> **WHAT IS NEEDED**
The word to look for is "computer". Report every line of the entries below that has it.

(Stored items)
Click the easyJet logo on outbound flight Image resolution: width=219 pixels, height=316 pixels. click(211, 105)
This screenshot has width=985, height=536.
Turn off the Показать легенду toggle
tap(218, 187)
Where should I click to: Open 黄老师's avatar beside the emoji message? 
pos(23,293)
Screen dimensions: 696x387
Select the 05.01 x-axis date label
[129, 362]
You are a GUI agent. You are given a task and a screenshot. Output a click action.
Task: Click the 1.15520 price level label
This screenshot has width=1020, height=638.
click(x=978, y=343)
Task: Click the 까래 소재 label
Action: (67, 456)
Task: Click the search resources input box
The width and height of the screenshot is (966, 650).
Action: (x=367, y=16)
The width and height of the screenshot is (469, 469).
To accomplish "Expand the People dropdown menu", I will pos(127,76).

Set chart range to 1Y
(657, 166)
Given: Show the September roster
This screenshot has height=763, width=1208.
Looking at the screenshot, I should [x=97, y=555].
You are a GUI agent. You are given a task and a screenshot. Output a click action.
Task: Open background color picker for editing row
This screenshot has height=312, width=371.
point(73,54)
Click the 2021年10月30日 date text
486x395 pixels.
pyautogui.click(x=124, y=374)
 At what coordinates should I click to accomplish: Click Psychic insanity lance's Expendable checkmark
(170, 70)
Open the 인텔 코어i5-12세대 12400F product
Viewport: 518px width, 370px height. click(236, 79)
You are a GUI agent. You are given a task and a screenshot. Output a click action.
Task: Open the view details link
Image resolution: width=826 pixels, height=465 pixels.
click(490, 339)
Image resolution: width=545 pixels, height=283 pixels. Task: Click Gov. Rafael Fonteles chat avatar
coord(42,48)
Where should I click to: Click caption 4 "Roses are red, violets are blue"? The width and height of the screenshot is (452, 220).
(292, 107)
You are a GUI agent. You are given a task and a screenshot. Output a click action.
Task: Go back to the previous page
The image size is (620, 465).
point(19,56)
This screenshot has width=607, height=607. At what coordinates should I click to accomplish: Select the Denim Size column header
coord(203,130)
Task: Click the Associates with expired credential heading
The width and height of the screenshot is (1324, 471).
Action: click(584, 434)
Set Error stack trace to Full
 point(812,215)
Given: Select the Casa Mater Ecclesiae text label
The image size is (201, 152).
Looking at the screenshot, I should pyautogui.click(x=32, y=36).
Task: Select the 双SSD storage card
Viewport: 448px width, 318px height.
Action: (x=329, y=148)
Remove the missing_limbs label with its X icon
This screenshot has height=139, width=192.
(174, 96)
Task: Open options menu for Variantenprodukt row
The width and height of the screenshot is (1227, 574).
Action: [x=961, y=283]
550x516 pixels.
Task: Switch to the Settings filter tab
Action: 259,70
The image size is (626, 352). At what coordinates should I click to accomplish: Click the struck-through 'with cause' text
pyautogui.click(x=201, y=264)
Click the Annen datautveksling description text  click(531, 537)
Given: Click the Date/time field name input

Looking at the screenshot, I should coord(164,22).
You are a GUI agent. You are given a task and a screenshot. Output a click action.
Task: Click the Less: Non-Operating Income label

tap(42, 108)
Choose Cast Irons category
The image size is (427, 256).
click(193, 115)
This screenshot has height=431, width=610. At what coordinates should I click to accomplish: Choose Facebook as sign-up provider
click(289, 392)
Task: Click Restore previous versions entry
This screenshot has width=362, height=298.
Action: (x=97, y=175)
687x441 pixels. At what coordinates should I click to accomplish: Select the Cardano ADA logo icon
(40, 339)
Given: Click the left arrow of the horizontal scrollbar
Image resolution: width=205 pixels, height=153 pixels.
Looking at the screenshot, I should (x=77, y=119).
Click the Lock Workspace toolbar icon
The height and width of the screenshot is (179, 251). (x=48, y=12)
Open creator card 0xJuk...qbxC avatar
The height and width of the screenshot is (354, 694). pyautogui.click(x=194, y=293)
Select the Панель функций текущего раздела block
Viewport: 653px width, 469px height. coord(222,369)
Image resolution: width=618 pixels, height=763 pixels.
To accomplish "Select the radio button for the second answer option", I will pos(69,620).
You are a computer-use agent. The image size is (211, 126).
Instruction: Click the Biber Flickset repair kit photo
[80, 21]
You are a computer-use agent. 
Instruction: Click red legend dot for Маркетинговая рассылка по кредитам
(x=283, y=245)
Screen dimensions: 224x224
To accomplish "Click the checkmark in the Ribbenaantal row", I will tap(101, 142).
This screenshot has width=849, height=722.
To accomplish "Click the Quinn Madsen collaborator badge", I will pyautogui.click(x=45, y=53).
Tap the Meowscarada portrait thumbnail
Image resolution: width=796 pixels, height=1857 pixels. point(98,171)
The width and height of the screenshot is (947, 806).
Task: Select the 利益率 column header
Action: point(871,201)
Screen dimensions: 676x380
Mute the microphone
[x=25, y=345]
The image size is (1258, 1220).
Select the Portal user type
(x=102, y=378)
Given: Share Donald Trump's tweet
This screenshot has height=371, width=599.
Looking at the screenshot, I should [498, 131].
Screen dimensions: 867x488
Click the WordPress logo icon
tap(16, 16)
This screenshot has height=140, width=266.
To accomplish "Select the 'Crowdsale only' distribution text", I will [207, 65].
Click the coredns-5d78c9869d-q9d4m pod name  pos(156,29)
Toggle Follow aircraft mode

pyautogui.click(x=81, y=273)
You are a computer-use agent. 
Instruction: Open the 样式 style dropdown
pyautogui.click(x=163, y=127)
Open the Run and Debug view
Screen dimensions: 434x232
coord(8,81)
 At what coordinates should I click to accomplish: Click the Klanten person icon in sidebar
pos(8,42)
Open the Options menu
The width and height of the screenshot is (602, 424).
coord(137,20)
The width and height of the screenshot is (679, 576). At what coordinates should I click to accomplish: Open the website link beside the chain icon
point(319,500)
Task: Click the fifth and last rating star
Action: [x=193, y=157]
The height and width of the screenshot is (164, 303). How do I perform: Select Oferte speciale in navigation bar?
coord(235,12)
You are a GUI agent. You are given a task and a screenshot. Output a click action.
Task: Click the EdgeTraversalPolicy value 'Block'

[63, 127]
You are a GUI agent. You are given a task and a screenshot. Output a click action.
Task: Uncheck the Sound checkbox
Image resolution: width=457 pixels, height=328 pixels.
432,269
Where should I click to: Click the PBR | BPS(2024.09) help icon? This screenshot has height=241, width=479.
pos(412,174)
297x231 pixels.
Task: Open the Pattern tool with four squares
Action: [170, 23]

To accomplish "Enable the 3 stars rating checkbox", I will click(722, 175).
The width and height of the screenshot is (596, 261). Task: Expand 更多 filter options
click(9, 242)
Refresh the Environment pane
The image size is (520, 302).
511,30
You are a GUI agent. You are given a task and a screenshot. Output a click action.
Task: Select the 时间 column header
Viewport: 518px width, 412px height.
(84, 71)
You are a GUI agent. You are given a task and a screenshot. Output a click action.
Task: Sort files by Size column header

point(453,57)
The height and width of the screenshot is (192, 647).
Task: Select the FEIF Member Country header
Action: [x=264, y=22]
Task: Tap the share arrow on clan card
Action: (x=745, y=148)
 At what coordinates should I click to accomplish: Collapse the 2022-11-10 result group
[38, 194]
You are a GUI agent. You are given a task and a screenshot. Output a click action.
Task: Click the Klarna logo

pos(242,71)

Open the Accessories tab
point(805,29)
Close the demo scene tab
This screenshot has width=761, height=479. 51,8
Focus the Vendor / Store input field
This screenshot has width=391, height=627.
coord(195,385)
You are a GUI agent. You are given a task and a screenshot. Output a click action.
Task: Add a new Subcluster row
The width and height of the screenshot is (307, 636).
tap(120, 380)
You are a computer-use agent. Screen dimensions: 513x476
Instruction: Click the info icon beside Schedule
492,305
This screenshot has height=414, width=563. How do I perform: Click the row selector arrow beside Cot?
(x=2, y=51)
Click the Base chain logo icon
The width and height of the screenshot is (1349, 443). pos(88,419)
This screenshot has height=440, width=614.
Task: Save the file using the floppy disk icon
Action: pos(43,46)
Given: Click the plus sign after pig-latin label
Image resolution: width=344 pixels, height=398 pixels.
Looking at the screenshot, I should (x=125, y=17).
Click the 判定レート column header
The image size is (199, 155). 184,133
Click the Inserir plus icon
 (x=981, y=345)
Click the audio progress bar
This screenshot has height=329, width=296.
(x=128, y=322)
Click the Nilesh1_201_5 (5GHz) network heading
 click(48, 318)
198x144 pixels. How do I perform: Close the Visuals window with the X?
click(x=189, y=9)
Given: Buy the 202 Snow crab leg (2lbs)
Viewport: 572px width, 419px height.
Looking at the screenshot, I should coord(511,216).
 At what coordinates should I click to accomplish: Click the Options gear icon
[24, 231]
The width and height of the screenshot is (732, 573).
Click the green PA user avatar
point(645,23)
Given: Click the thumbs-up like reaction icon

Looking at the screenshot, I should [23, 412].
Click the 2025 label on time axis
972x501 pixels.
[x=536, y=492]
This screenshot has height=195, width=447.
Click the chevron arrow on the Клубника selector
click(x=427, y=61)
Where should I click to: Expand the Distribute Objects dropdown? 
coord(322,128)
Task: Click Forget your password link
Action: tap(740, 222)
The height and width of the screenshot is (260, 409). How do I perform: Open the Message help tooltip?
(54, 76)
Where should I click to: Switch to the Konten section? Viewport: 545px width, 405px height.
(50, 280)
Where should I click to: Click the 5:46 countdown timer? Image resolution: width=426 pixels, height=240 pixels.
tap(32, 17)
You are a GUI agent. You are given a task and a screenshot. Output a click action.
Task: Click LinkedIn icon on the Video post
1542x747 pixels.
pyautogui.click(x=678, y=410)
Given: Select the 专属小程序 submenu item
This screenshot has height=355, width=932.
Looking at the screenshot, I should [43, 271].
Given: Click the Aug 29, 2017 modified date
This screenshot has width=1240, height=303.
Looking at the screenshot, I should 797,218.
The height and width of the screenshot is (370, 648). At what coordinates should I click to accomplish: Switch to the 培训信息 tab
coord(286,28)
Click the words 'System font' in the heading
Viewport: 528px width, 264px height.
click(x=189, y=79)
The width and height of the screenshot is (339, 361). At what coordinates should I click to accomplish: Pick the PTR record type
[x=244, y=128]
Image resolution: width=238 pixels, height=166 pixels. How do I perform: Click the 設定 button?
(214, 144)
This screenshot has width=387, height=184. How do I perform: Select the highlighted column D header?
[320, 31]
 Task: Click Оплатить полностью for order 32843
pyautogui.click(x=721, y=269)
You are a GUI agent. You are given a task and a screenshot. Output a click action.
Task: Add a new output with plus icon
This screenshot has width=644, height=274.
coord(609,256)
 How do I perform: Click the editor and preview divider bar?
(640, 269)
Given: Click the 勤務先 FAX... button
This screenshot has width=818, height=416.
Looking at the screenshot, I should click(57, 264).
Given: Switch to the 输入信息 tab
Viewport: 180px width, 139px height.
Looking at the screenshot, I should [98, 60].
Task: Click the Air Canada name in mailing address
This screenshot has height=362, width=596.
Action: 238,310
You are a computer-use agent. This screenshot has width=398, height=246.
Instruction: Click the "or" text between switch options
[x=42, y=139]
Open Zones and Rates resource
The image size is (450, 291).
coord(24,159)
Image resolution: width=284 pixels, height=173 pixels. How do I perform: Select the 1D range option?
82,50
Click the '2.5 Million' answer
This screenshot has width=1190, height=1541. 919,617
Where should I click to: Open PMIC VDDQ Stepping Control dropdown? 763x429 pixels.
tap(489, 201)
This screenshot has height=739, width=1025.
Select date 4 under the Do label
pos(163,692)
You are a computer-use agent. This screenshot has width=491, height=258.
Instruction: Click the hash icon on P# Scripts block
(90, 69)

> **OUTPUT OF THE EXERCISE**
You are a computer-use agent. The image size is (211, 126).
You are a computer-use agent. 
You are a computer-use agent. 
You are a computer-use agent. Screen dimensions: 513x476
You are a computer-use agent. This screenshot has width=398, height=246.
You are a computer-use agent. This screenshot has width=491, height=258.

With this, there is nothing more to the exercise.